───── Extracted material

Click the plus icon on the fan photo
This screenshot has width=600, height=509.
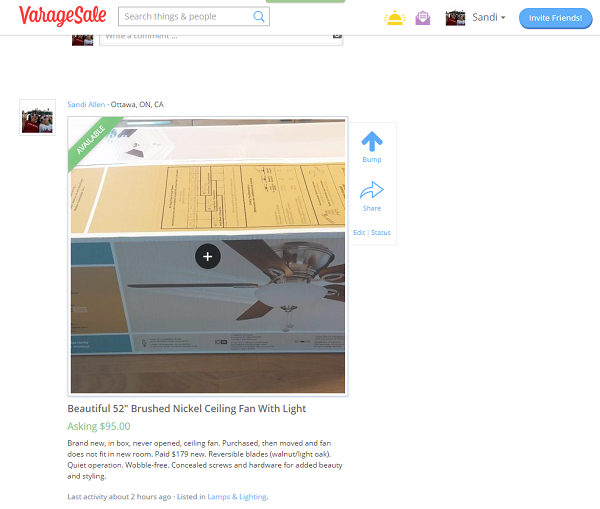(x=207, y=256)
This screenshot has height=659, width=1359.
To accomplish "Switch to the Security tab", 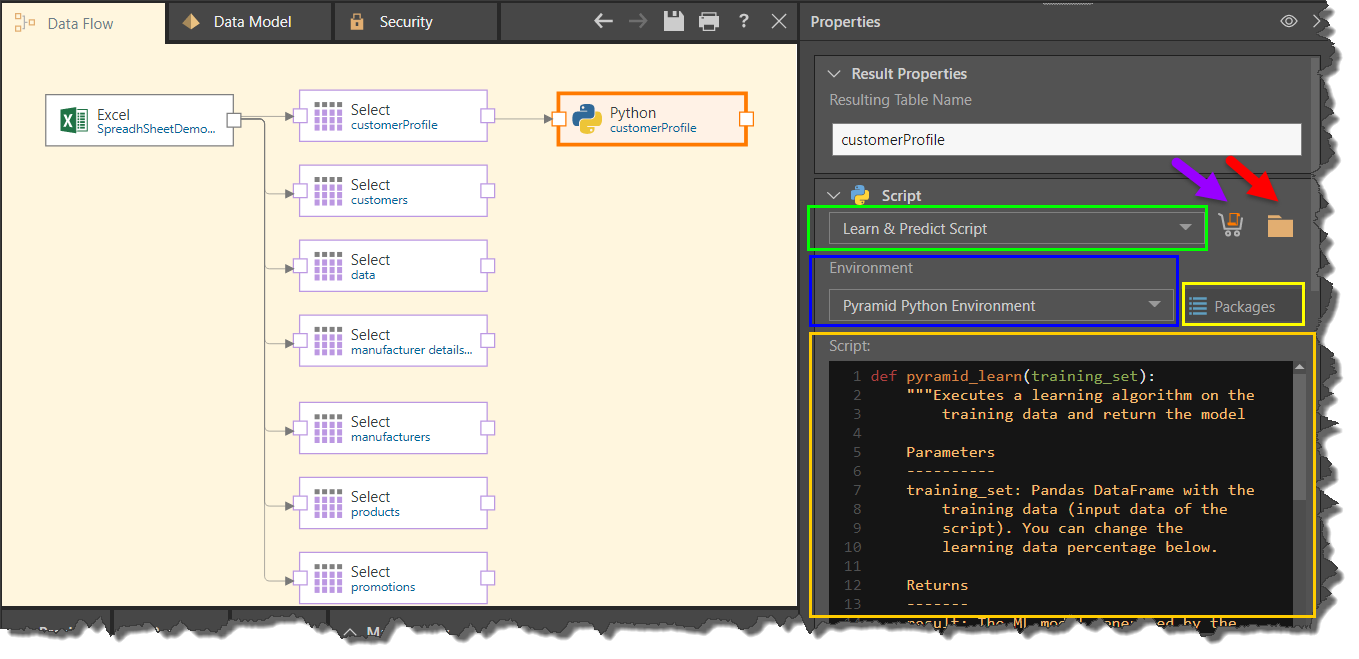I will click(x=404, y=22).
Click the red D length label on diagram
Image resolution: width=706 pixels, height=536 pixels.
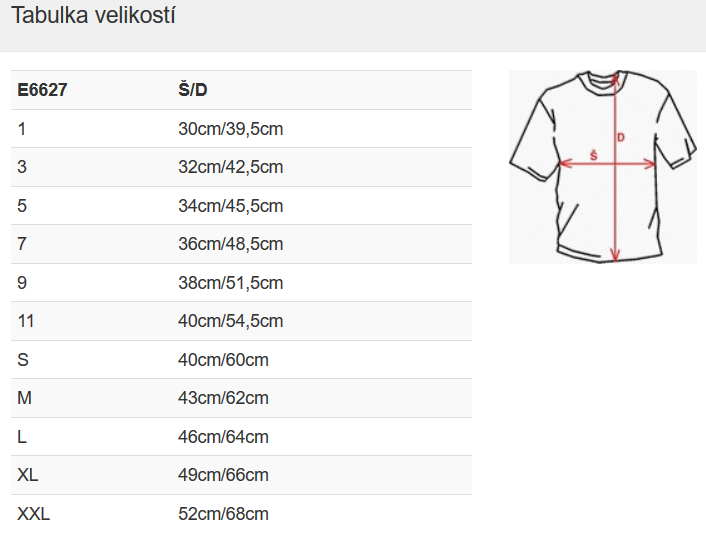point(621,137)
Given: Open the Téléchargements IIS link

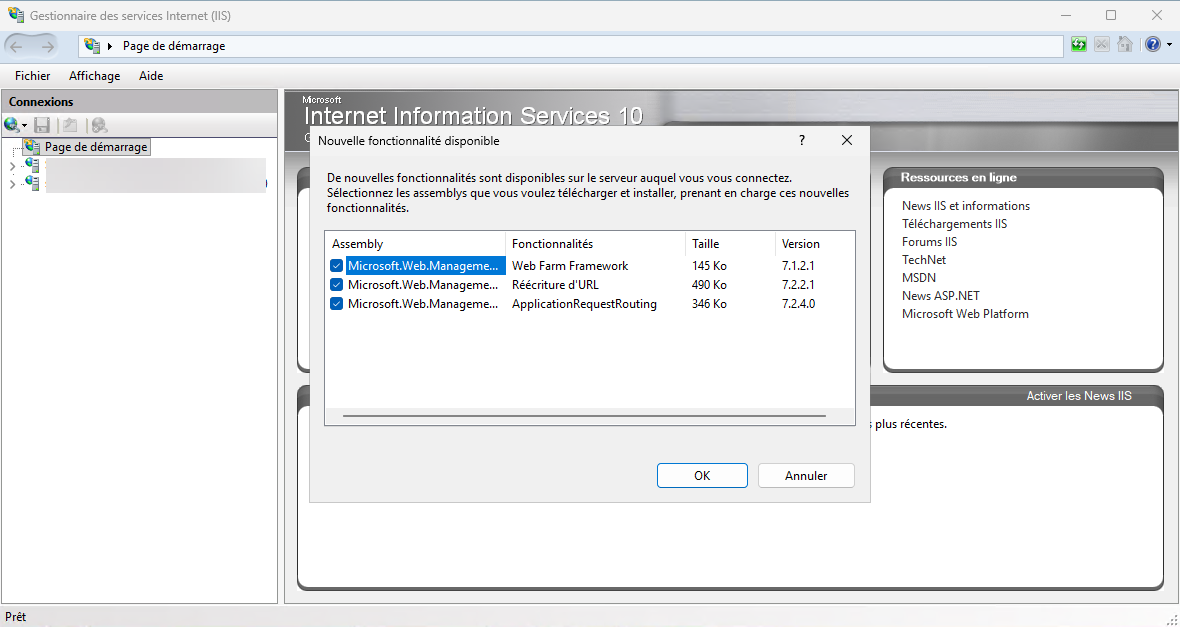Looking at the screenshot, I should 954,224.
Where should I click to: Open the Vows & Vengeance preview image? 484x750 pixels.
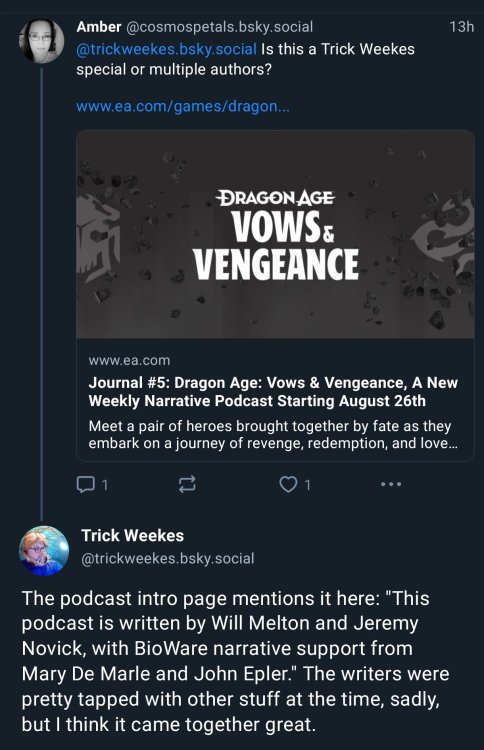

──────────

◆ Written problem: Turn the lines above, from the one that contains "Click the red D length label on diagram" through the last of them, into a Markdown table with the columns Entry and Wording, numbering each row and skipping blank lines. Leave the pictures out.

◆ Completed exercise:
| Entry | Wording |
|---|---|
| 1 | Click the red D length label on diagram |
| 2 | Image resolution: width=706 pixels, height=536 pixels. |
| 3 | point(621,137) |
| 4 | Given: Open the Téléchargements IIS link |
| 5 | Looking at the screenshot, I should 954,224. |
| 6 | Where should I click to: Open the Vows & Vengeance preview image? 484x750 pixels. |